Brought to you by:

Cost blowout will delay NZ privatisation

The NZ Government is unlikely to open state-controlled personal injury accounts in the Accident Compensation Corporation (ACC) to insurance industry competition in the short term after revealing a $NZ2.6 billion ($2 billion) blowout in costs.

New ACC Minister Nick Smith is expected to sack the ACC chairman and board this week after it became clear that liabilities faced by the ACC now total $NZ21.875 billion ($17.17 billion) up from a previous figure of $NZ19.295 billion ($15.14 billion).

He says the ACC underwent a “culture shift” from insurance operator to welfare department under the former Labour Party administration of Helen Clark.

The new National Party government of John Key says Labour hid a $NZ2.6 billion ($2 billion) deterioration in liabilities from six months ago and $NZ3.9 billion ($3 billion) over the past year. Unfunded liabilities are thought to run to more than $NZ2 billion ($1.6 billion).

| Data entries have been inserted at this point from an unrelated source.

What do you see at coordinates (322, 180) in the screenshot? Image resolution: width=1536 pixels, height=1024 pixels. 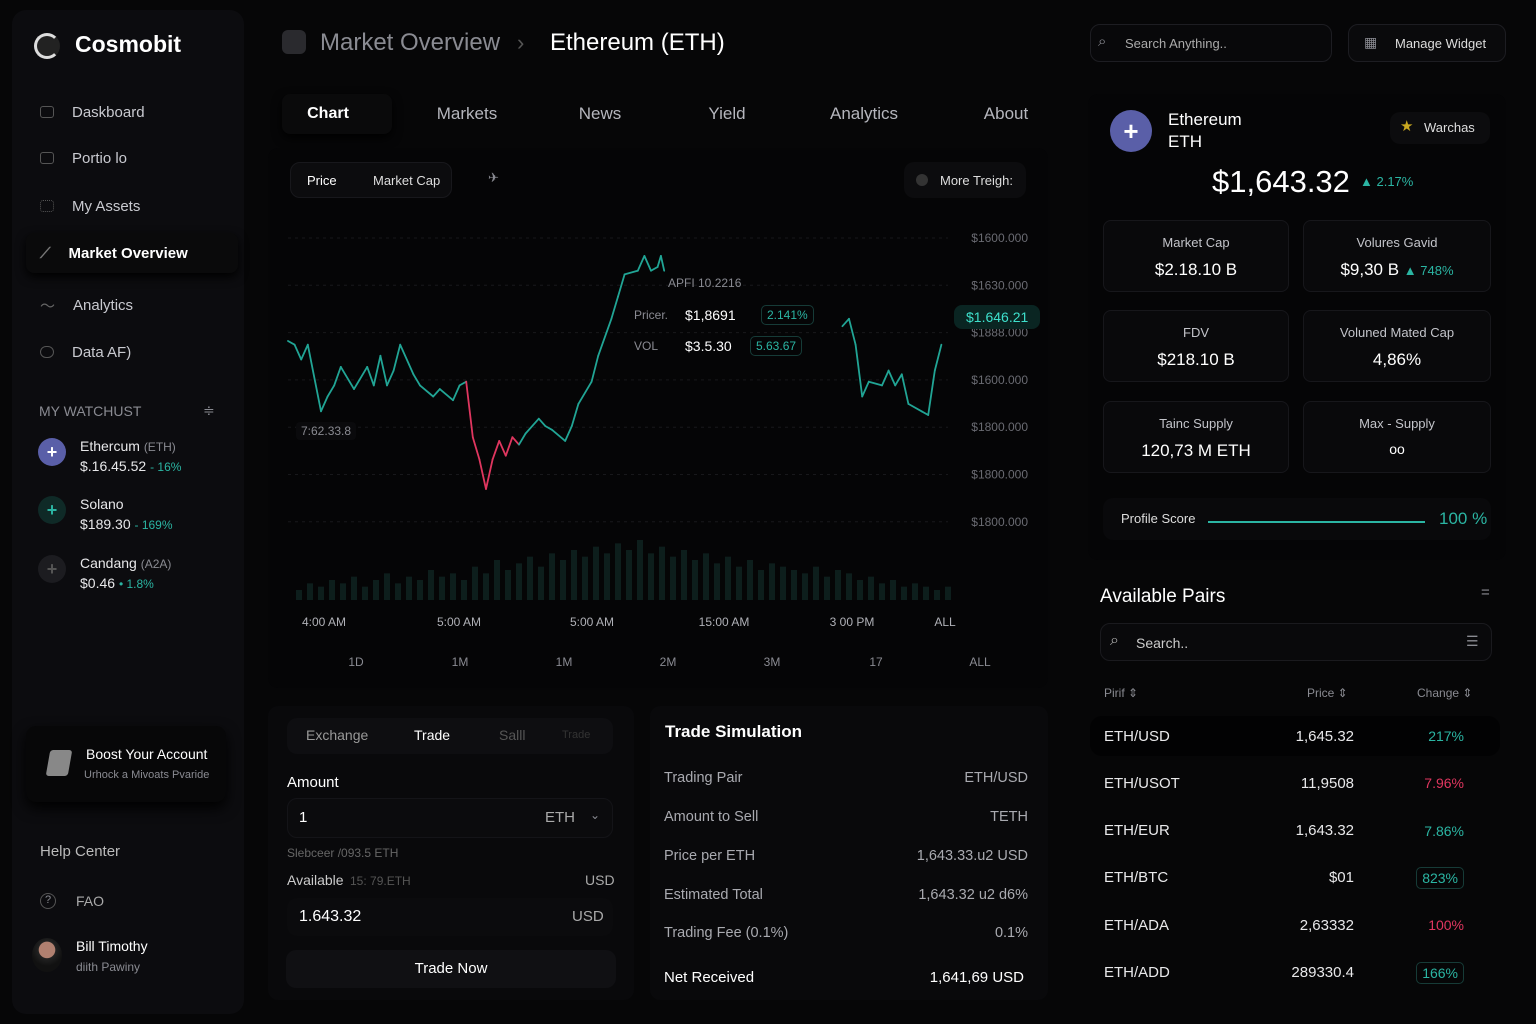 I see `price-toggle: Price` at bounding box center [322, 180].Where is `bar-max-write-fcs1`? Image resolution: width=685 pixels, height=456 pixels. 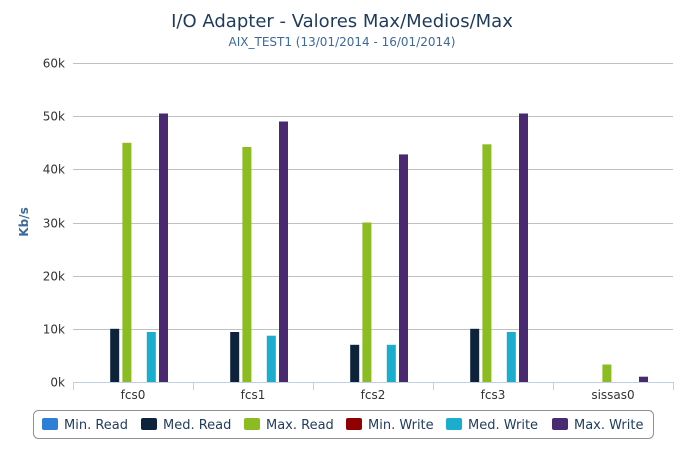
bar-max-write-fcs1 is located at coordinates (284, 252).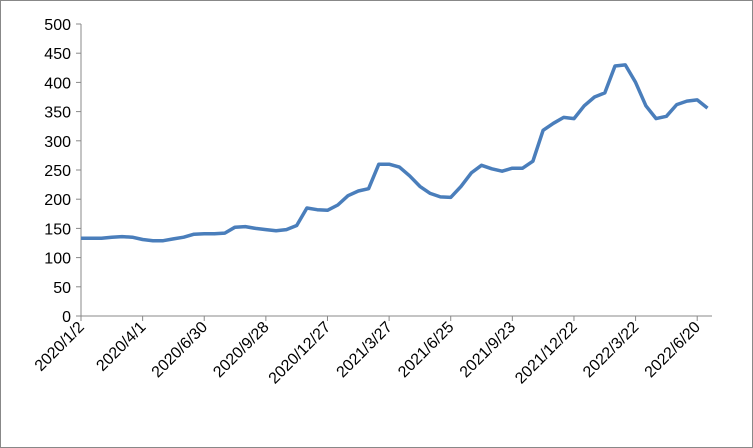  I want to click on y-tick-label: 150, so click(58, 230).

Insurance Council of NZ CEO Chris Ryan says while the Government remains open to private competition it is unlikely to do so until it has fixed the ACC’s funding position. He says the country’s major insurers, which are owned by Australian companies, should be reassured by the clean-up.

“That will give Australian insurers confidence that when it is opened to competition it will take place within a business that is run properly,” he told insuranceNEWS.com.au.

Mr Key previously said the Nationals “support the introduction of competition and choice to the ACC Work Account”.

Mr Smith blames the surge in cost on new entitlements introduced by the Clark government. “The fundamental driver has been increased costs, which were driven by cover extension, more generous entitlements, and cost increases to providers,” he told the NZ Parliament.

New Labour Party leader Phil Goff claims the Key government is using the figures to soften up the electorate before it privatises ACC accounts.